→ Prompt: Show every line of the records below that contains the string "Expand", matching case exactly.

→ Exercise data:
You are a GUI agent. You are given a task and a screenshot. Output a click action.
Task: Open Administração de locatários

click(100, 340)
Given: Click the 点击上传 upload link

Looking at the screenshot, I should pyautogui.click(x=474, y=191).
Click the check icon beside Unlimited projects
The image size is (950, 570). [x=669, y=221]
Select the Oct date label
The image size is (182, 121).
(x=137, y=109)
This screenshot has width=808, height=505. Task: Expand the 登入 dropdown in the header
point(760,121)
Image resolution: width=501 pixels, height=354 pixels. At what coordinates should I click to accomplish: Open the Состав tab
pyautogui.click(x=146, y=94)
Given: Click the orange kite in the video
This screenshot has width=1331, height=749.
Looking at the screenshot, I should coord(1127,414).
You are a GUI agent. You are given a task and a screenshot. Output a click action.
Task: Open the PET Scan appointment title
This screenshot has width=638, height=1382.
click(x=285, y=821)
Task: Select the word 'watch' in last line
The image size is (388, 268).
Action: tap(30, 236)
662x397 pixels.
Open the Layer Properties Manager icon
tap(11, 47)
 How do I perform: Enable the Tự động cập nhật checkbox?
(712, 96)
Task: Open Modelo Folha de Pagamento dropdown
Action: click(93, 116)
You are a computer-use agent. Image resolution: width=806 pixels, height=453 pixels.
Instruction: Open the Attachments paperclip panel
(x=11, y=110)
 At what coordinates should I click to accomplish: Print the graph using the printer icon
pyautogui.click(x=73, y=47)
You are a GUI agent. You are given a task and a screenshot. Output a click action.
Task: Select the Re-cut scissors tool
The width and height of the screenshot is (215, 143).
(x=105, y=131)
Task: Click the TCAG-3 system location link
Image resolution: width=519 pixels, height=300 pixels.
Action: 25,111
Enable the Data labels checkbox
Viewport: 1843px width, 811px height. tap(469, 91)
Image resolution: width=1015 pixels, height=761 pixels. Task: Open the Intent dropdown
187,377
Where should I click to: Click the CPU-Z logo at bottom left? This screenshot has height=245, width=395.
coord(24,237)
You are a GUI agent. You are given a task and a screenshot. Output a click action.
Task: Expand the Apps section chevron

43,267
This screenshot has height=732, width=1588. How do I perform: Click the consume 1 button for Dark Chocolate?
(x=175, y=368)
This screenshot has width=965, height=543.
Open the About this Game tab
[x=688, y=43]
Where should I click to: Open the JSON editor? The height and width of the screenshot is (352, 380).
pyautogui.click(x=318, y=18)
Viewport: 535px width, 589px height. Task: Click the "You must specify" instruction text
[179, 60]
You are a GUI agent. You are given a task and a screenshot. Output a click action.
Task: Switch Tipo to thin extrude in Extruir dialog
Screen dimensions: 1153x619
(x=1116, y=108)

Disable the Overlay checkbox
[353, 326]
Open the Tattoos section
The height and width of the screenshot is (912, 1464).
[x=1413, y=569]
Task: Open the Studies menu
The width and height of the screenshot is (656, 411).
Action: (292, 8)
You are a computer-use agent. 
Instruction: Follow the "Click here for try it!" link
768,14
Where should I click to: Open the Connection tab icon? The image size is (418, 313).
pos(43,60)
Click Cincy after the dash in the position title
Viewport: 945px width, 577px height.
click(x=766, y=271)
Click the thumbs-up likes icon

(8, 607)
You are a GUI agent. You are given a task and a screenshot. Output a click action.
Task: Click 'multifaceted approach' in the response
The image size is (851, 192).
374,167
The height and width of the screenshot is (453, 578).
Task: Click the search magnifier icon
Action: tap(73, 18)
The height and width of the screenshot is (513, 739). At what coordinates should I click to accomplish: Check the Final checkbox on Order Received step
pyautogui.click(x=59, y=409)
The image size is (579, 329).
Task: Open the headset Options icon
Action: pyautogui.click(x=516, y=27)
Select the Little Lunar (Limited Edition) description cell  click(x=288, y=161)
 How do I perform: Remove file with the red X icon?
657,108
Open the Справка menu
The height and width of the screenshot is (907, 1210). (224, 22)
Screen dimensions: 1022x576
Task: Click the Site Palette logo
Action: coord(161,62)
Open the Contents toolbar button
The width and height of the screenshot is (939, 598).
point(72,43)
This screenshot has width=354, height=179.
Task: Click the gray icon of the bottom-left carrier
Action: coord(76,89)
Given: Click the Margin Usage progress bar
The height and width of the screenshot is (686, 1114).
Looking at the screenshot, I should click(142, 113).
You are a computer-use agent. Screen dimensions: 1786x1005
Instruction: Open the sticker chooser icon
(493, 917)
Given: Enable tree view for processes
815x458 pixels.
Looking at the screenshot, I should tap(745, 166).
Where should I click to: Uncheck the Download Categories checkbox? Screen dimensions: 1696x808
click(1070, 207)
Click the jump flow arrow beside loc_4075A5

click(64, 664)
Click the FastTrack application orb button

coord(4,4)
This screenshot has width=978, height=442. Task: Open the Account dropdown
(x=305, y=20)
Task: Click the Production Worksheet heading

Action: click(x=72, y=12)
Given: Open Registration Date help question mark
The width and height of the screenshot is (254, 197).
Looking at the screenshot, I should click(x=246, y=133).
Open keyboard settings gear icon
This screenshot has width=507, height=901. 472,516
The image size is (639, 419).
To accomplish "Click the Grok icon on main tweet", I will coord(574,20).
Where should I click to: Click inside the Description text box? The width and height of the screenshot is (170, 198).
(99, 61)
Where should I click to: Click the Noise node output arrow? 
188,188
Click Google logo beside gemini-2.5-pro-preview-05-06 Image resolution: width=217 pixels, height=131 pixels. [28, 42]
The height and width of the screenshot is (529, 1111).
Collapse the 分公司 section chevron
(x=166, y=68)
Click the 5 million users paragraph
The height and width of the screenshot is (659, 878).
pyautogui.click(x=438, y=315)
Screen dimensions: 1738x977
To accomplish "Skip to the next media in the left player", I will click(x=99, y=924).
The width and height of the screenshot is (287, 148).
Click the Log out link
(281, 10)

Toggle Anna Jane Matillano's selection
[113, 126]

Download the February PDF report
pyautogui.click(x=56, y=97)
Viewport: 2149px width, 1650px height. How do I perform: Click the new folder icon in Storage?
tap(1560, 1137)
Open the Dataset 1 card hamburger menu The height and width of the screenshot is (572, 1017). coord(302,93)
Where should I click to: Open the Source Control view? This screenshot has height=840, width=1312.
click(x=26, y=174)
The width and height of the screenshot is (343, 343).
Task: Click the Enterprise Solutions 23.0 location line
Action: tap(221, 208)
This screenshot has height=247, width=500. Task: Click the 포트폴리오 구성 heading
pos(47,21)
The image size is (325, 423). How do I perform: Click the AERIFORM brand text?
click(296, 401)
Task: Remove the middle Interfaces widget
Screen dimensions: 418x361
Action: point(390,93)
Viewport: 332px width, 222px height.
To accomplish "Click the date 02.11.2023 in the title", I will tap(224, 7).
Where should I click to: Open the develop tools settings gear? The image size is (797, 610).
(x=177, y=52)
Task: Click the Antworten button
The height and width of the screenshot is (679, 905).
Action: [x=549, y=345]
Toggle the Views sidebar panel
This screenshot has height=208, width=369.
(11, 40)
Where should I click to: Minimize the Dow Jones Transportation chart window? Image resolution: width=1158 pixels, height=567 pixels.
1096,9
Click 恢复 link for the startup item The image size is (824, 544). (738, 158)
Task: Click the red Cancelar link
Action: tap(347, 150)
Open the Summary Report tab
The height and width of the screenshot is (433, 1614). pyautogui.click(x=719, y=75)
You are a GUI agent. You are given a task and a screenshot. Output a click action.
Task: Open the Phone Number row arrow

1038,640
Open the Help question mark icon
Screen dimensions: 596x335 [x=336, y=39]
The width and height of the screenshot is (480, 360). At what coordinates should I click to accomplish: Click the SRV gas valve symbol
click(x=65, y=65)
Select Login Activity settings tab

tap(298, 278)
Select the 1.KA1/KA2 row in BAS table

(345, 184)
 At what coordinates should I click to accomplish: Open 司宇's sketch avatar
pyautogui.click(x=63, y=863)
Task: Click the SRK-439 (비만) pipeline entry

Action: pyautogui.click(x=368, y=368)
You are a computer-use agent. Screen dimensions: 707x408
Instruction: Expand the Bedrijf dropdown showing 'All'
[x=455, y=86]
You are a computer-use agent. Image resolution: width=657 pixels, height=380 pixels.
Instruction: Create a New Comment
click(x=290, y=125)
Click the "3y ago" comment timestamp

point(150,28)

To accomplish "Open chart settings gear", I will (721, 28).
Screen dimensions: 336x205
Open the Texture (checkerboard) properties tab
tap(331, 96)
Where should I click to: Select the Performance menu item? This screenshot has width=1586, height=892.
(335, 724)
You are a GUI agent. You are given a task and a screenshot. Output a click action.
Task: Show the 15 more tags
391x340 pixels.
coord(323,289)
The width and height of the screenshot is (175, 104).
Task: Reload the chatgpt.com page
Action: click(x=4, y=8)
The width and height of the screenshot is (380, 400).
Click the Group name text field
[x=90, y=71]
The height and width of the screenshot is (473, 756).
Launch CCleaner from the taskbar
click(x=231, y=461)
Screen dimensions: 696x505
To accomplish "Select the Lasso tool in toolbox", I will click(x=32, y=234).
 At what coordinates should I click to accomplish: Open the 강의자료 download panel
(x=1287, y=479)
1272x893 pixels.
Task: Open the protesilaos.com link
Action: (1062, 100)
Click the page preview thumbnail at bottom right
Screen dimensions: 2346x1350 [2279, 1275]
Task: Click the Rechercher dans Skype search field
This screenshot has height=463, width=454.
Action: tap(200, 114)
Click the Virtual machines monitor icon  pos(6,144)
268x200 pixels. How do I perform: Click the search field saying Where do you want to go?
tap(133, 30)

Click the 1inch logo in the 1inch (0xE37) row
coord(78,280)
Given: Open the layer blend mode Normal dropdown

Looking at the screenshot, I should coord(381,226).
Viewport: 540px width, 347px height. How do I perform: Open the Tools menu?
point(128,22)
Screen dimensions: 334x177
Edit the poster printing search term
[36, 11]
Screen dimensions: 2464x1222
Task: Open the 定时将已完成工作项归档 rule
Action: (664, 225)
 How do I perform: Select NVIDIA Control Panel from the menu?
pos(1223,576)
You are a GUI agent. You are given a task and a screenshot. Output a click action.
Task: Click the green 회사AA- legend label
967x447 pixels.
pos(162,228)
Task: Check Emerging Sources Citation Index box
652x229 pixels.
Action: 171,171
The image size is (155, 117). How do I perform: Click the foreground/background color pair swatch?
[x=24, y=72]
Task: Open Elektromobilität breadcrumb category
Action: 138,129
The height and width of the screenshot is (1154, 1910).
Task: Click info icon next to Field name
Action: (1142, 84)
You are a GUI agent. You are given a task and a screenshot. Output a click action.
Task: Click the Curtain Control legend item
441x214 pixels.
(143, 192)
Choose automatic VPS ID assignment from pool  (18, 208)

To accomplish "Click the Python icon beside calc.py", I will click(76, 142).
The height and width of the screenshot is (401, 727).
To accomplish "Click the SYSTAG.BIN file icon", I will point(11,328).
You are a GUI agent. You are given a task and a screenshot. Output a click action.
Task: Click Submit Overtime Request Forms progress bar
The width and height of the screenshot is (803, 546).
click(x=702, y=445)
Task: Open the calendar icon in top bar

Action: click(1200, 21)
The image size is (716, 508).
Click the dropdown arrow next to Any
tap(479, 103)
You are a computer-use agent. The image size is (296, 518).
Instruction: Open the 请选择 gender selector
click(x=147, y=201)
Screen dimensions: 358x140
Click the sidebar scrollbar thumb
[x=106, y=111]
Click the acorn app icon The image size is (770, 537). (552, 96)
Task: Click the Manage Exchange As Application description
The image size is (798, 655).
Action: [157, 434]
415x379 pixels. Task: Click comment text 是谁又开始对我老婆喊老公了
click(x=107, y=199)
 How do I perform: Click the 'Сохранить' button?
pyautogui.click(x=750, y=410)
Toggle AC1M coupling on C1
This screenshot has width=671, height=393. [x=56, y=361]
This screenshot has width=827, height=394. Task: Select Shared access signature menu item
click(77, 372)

→ Task answer:
This screenshot has width=808, height=505. Task: Expand the 登入 dropdown in the header
Task: Expand the Apps section chevron
Instruction: Expand the Bedrijf dropdown showing 'All'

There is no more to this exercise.